[What you need to do]: Please rewrite the material starting with the line that contains "You are a GUI" and going on through the line that contains "[x=506, y=116]", changing "click action" to "tap action" and keeping everything else the same. Return only those lines, without the pictures.

[Listing]:
-=-=-=-=-

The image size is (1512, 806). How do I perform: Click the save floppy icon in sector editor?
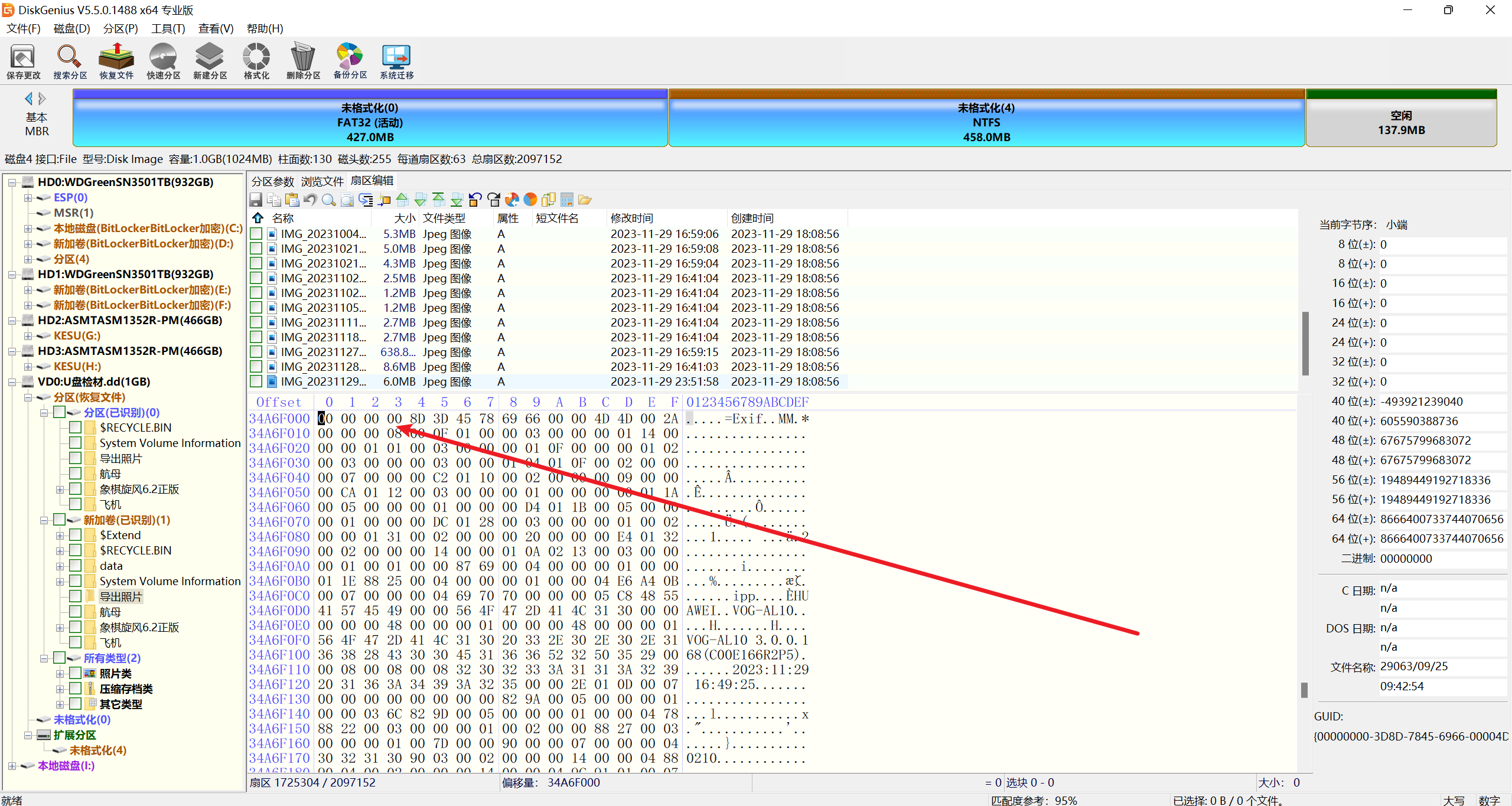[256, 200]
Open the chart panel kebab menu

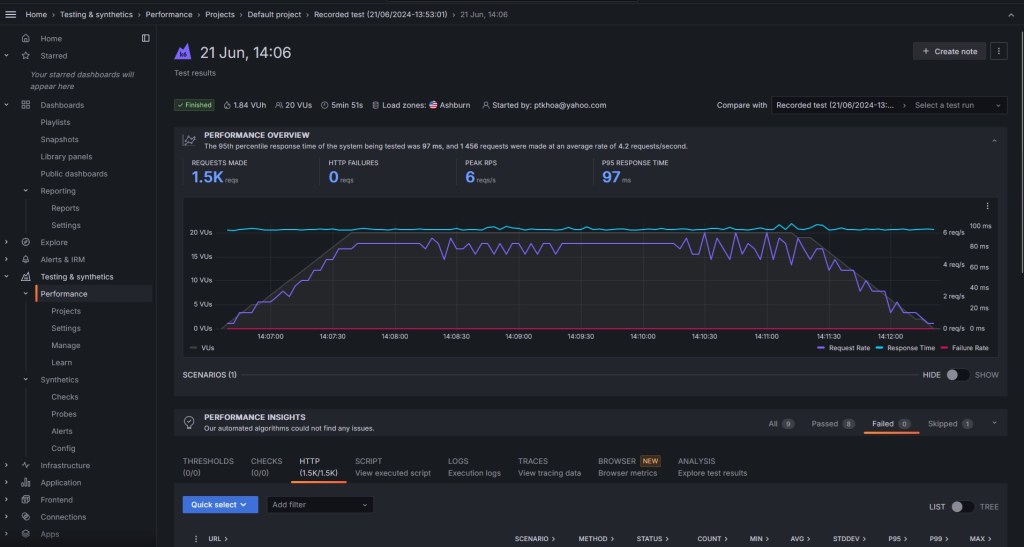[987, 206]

-=-=-=-=-

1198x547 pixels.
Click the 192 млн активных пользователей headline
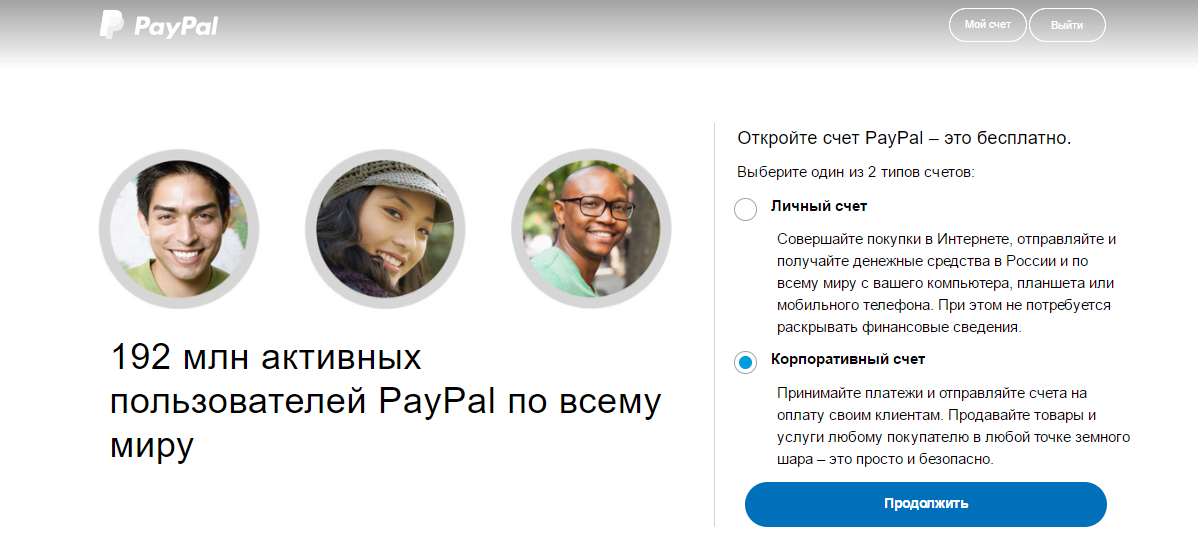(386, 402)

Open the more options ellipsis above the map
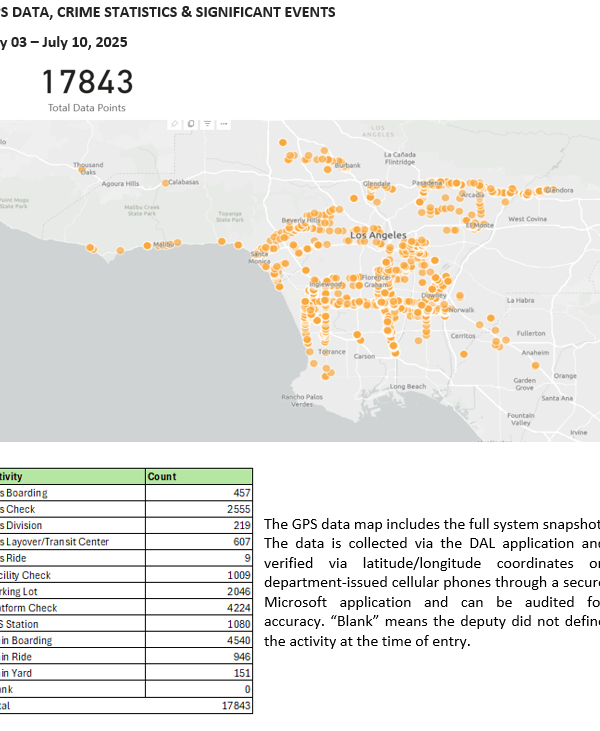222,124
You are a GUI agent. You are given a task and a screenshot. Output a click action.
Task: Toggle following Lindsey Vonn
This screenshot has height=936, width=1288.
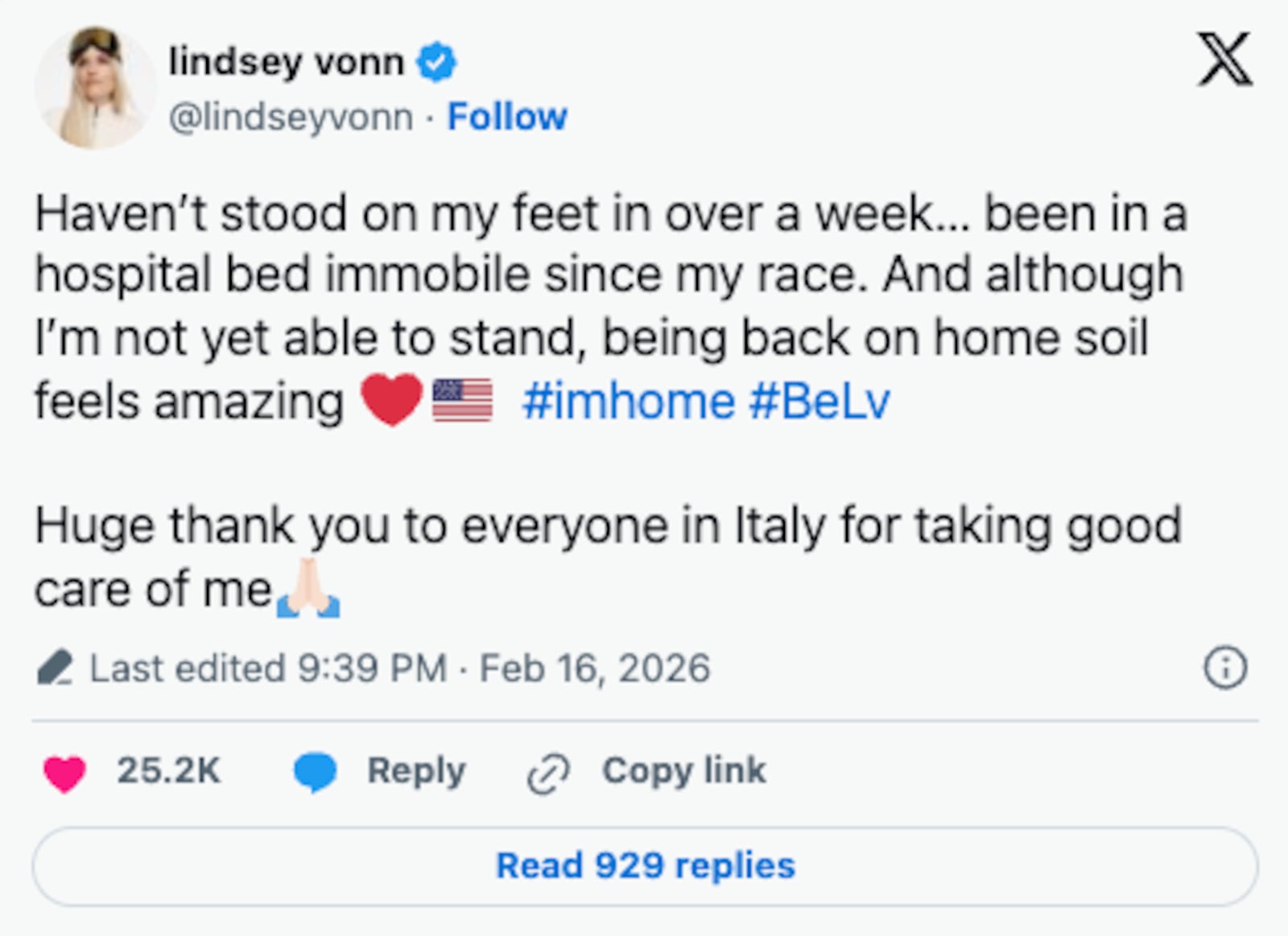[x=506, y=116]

-=-=-=-=-

[Problem solution]:
You are a GUI agent. You are given a task and a screenshot. Output a tap action.
Task: Toggle following Lindsey Vonn
This screenshot has height=936, width=1288.
[x=506, y=116]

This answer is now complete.